[[ Exercise inputs open ]]
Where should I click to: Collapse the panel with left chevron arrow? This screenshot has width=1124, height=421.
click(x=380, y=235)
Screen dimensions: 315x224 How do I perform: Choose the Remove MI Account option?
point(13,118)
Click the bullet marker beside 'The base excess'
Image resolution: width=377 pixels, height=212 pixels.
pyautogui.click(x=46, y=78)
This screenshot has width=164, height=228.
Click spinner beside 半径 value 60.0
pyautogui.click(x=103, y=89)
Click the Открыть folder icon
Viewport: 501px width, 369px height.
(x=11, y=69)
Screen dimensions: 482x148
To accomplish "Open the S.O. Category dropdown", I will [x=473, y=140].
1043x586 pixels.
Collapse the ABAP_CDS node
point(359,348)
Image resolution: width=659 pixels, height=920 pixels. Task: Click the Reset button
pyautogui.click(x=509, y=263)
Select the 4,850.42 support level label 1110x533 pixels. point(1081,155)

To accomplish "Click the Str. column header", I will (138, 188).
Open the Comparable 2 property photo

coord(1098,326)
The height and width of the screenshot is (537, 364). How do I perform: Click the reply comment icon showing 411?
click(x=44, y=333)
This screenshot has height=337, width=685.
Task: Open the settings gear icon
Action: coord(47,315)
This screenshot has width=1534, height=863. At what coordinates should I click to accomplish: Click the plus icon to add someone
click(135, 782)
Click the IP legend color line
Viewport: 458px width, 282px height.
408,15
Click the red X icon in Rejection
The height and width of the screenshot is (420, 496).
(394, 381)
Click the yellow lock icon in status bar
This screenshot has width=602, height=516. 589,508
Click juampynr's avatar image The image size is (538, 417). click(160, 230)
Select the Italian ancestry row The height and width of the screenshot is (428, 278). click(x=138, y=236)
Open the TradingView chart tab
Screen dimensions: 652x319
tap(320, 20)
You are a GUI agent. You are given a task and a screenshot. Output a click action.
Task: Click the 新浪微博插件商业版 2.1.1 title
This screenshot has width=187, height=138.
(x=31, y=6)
[[ Exercise inputs closed ]]
Exercise objective
Lines after the one containing "Click the bullet" are not part of the task. Output the entries exactly from their first line through that one.

Solution for this exercise
Where should I click to: Collapse the panel with left chevron arrow? This screenshot has width=1124, height=421.
click(x=380, y=235)
Screen dimensions: 315x224 How do I perform: Choose the Remove MI Account option?
point(13,118)
Click the bullet marker beside 'The base excess'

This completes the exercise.